▶ **Exercise instructions**:
Your reply must contain the lines from the one with "Where should I" through the last line of the material, exact and complete, with no pictures and no other text.

= = =

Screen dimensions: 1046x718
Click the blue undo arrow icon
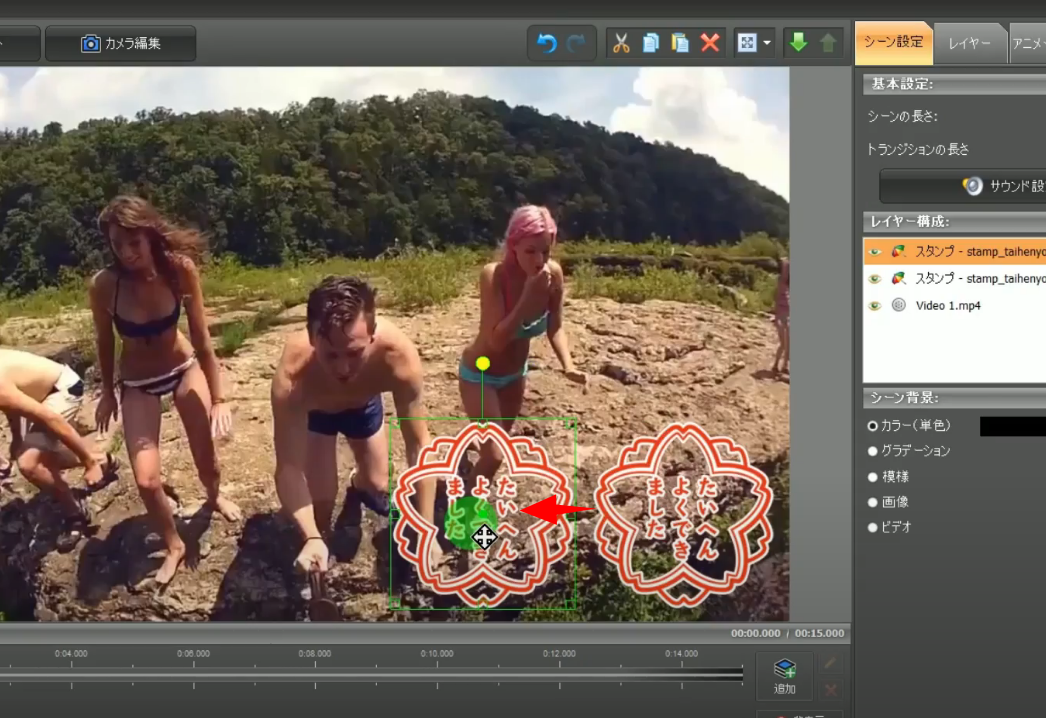tap(547, 44)
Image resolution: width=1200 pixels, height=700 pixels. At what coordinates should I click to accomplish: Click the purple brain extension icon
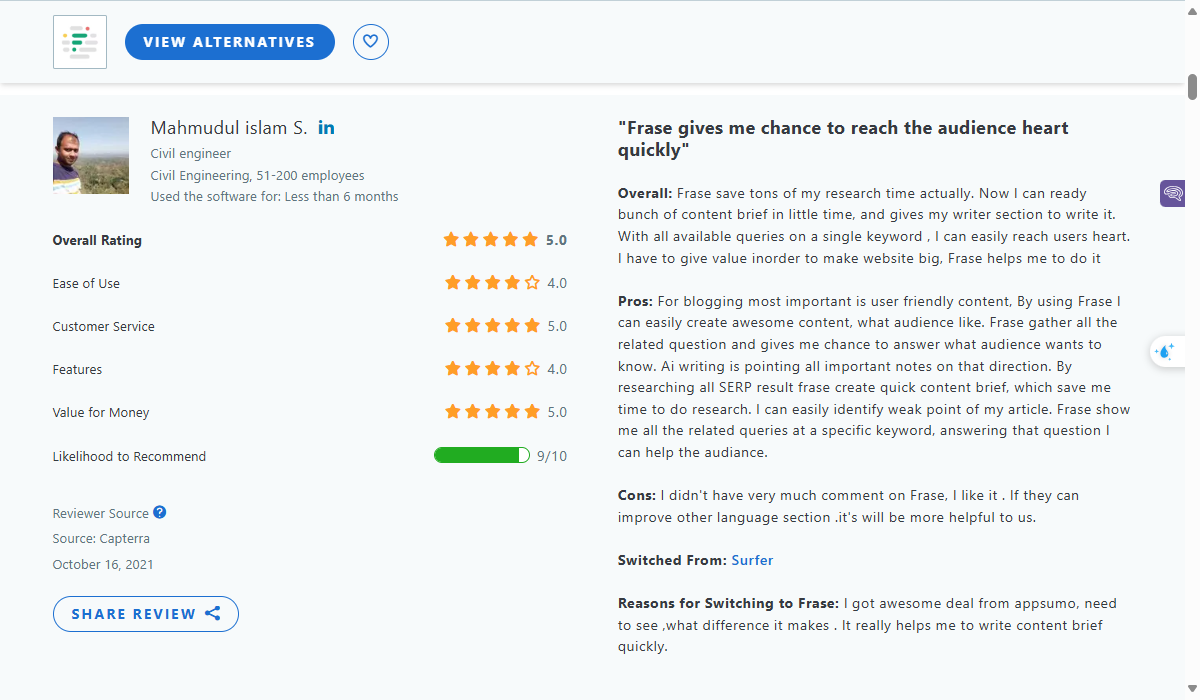[x=1173, y=194]
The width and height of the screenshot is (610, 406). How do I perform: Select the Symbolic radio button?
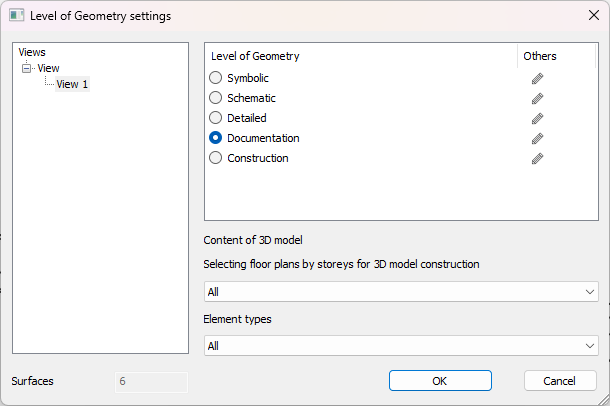(x=215, y=78)
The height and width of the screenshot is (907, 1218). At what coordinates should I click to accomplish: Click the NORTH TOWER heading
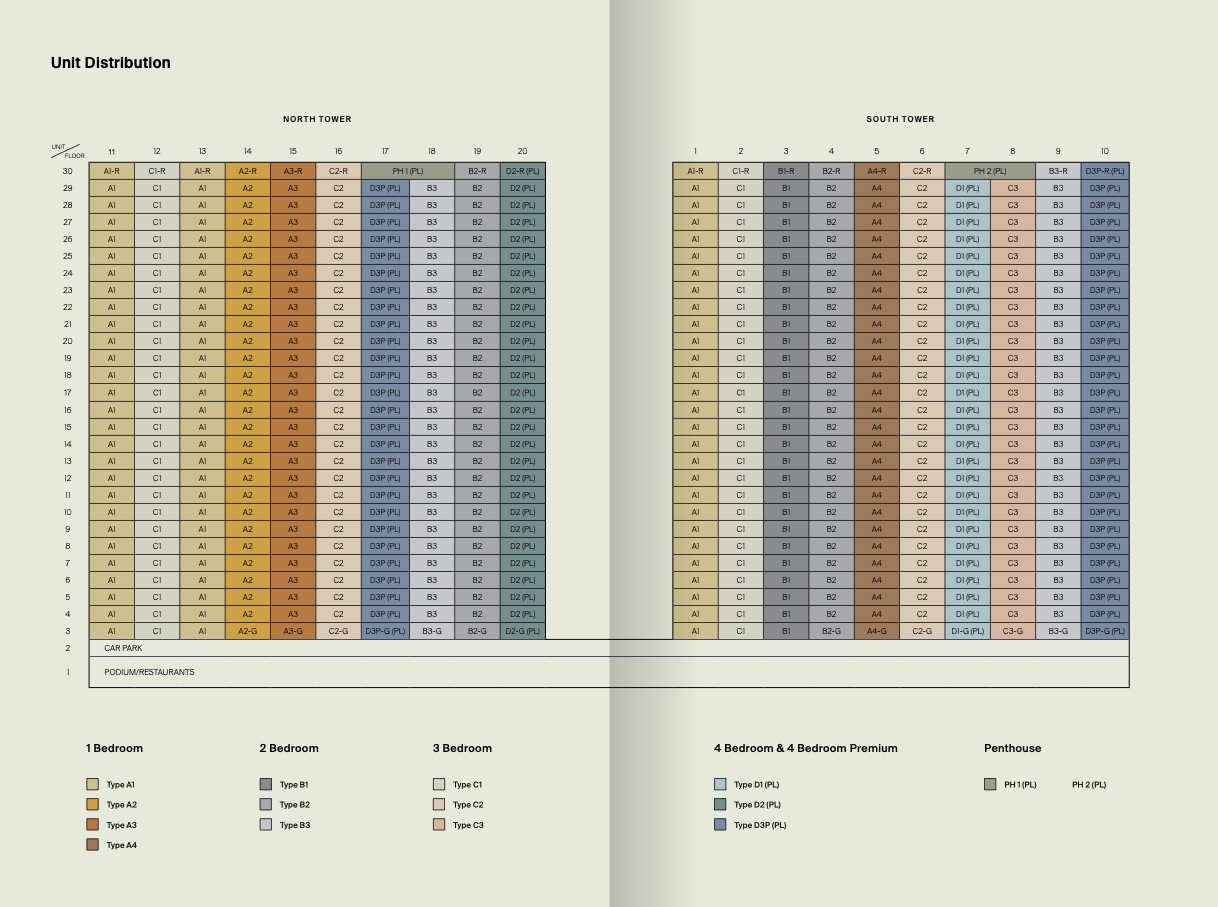click(317, 119)
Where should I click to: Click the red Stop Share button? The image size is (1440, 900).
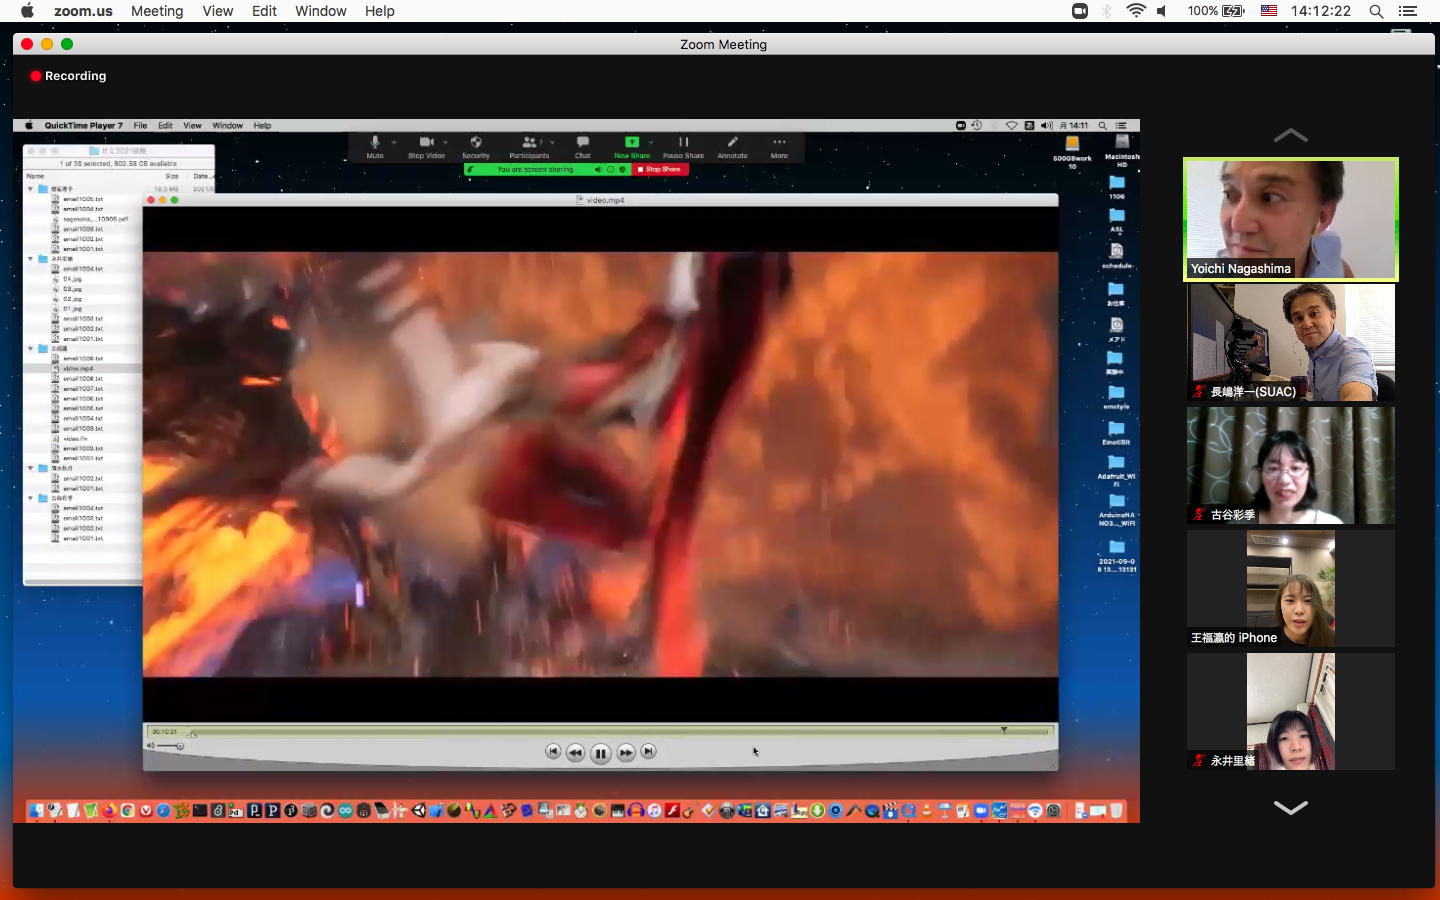[660, 170]
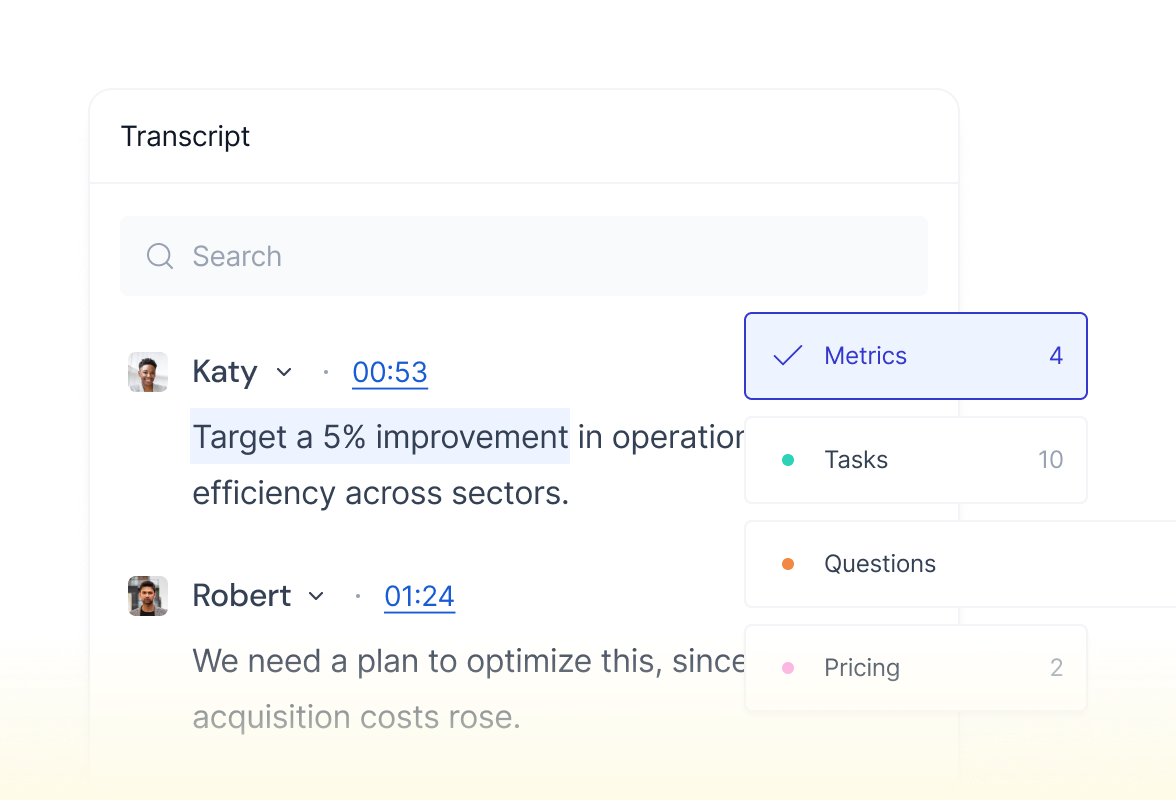This screenshot has width=1176, height=800.
Task: Open the 00:53 timestamp link
Action: 389,372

= = =

▶ **Problem solution**:
Where should I click to: Click the red Stop Share button? The image size is (1440, 900).
[660, 170]
This screenshot has width=1176, height=800.
Task: Open the 00:53 timestamp link
Action: 389,372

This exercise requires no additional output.